Figure 9. ErbB2 kinase is required for p61-dependent promigratory and prometastatic function.

(A) A549 cells were pretreated with 400 nM Lapatinib or 250 nM PHA-665752 for 2 hours and allowed to migrate in a Transwell insert in response to 7 nM p61-Sema3E in presence of the same inhibitors. Migrated cells were quantified by staining with crystal violet (see Methods). Data are given as average ± SD of 2 independent experiments. **P < 0.005. Analogous results were obtained by analyzing MDA-MB-435 and HeLa cancer cells (see Supplemental Figure 11, A and B). (B) A549 cells were transduced to establish an autocrine circuit of p61-Sema3E, fluorescence labeled with CFDA-SE, and injected systemically into mice treated with Lapatinib or vehicle (see Methods). Forty-eight hours after injection, metastatic fluorescent cells in the lungs were quantified (as described in Methods). The graph indicates average values ± SD of 5 mice per each experimental group. **P < 0.003. (C) The expression of ErbB2 (or Met tyrosine kinase as control) was knocked down in A549 tumor cells by RNAi (see Methods) and migration was assayed as above in response to 7 nM p61, 1 nM Hrg-β, or 1 nM HGF. Data are given as average ± SD of 2 independent experiments. Statistical significance was calculated relative to mock-treated cells in each group. *P < 0.05. (D) ErbB2-depleted A549 cells and respective controls were transduced to establish an autocrine circuit of p61-Sema3E (see expression analysis).
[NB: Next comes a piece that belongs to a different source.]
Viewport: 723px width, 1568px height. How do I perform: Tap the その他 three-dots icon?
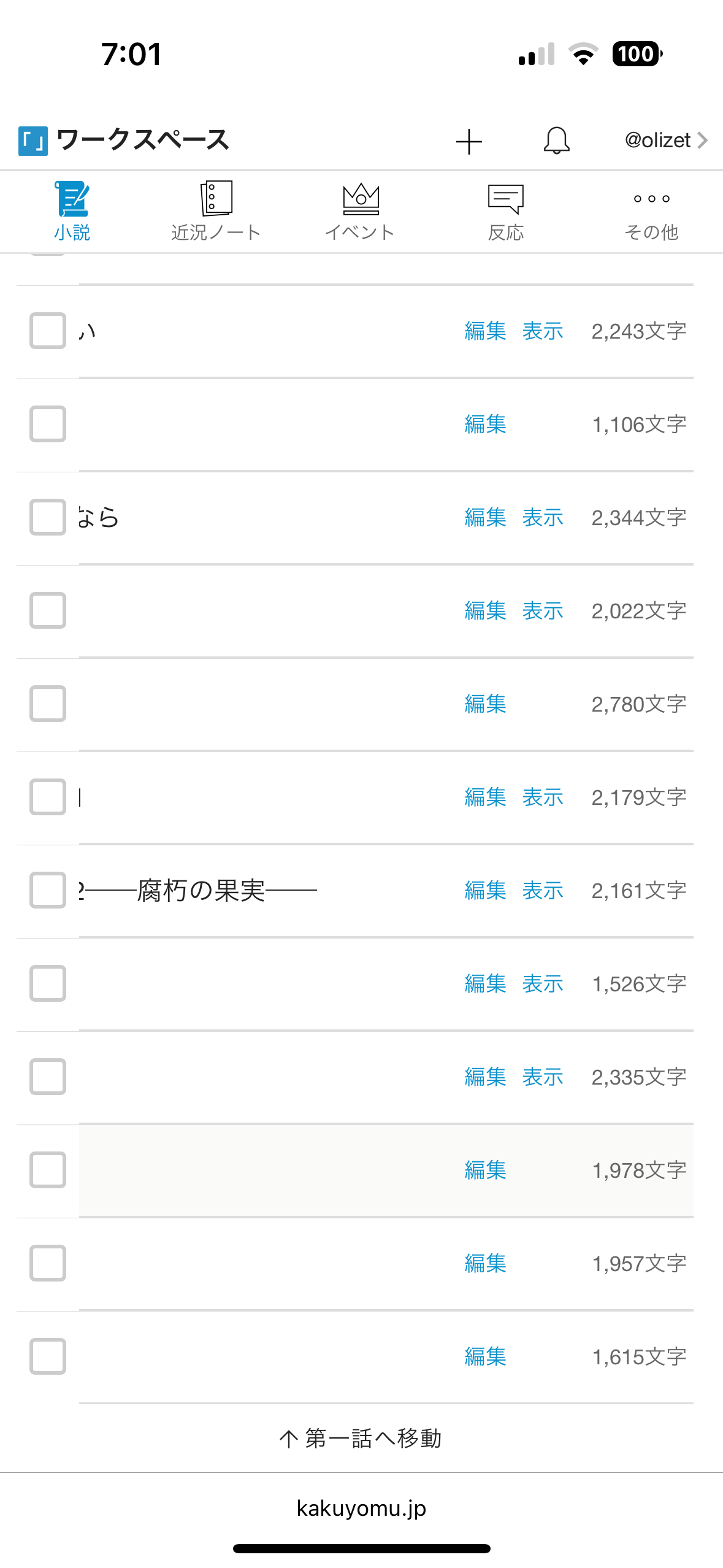point(651,199)
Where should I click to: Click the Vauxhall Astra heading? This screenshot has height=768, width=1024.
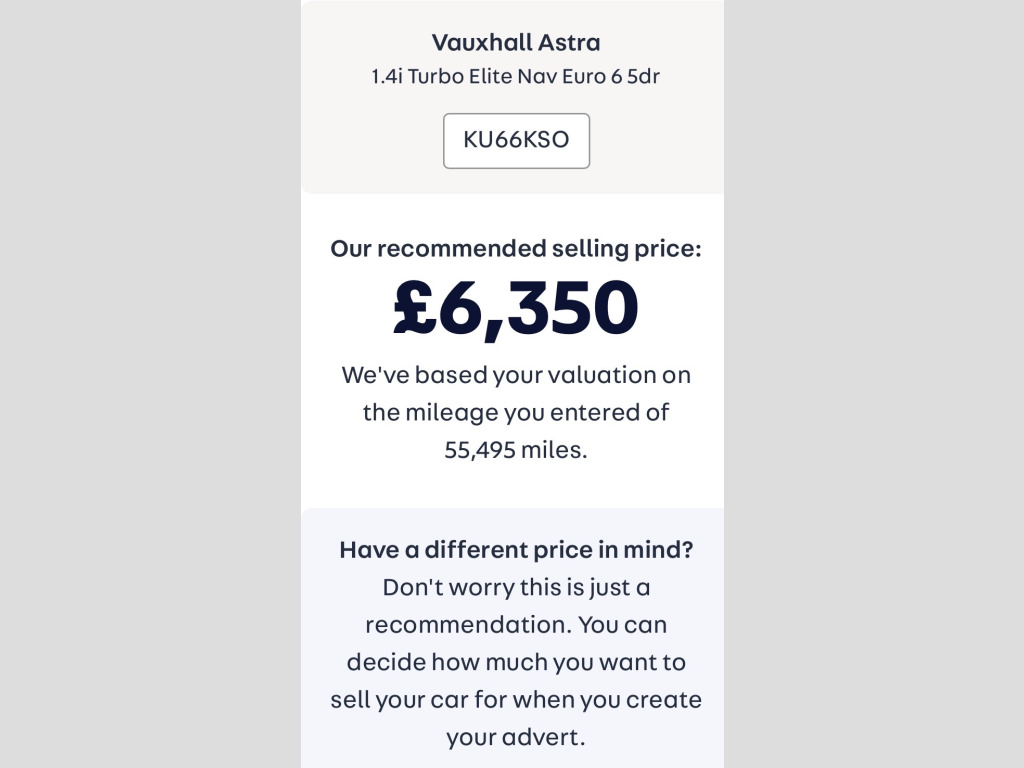point(516,43)
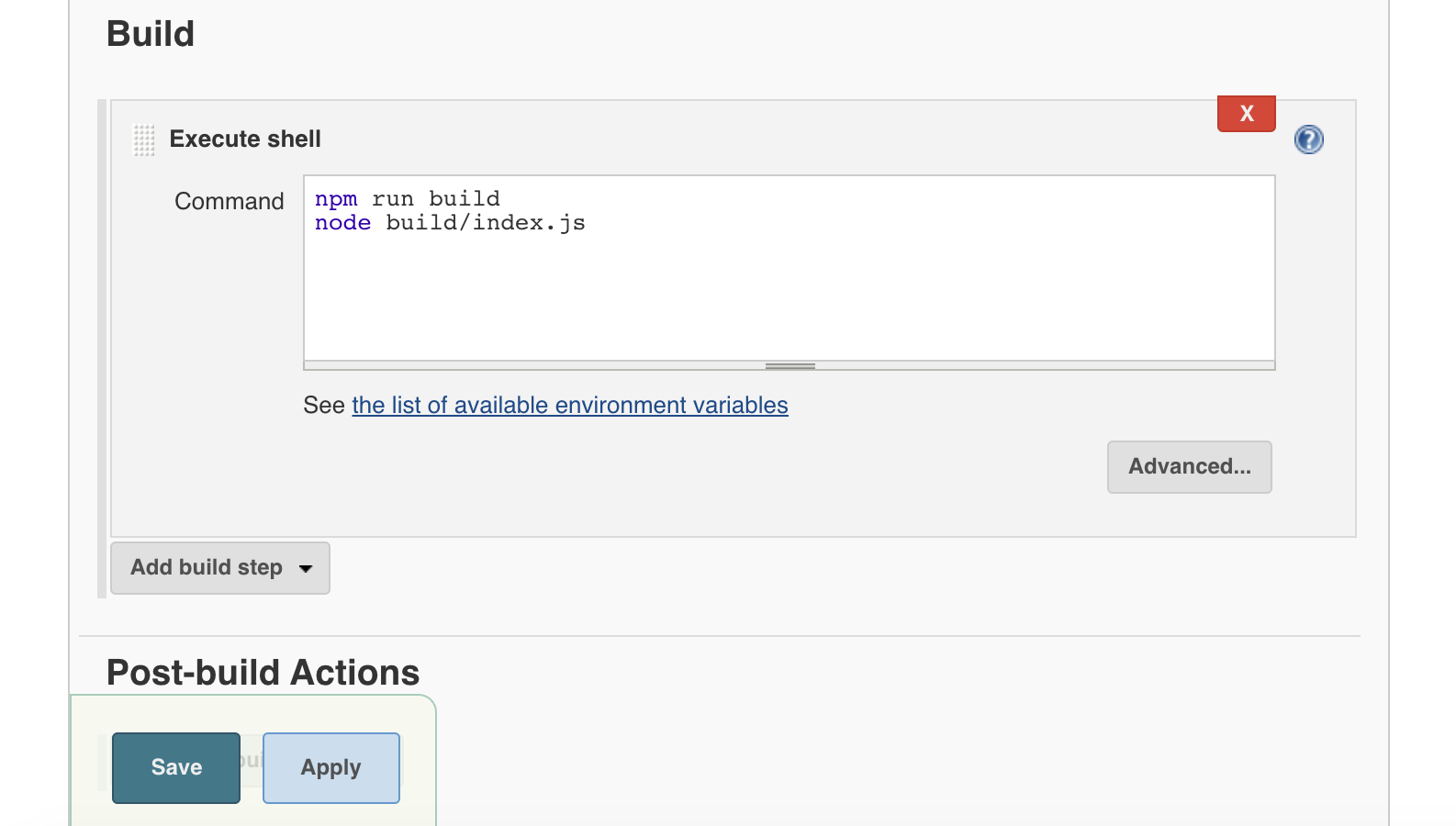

Tumor cells were labeled with CFDA-SE before intravenous injection into nude mice. The graph shows the number of metastatic cells infiltrating the lungs after 48 hours, quantified as in B (average values ± SD of 5 mice per each experimental group). **P < 0.005. (E) Sema3E-induced migration of A549 cells was assayed as above, in the presence of DMSO (vehicle), or 2 μm U73122 (PLCγ), 10 μm PD98059 (“PD,” MAPK inhibitor), or 10 μm LY294002 (“LY,” PI3K inhibitor). PLCγ close to U73122; (MAPK inhibitor) close to PD98059, and (AKT inhibitor) close to LY294002. Data are given as average ± SD of 2 independent experiments. *P < 0.05, **P < 0.003.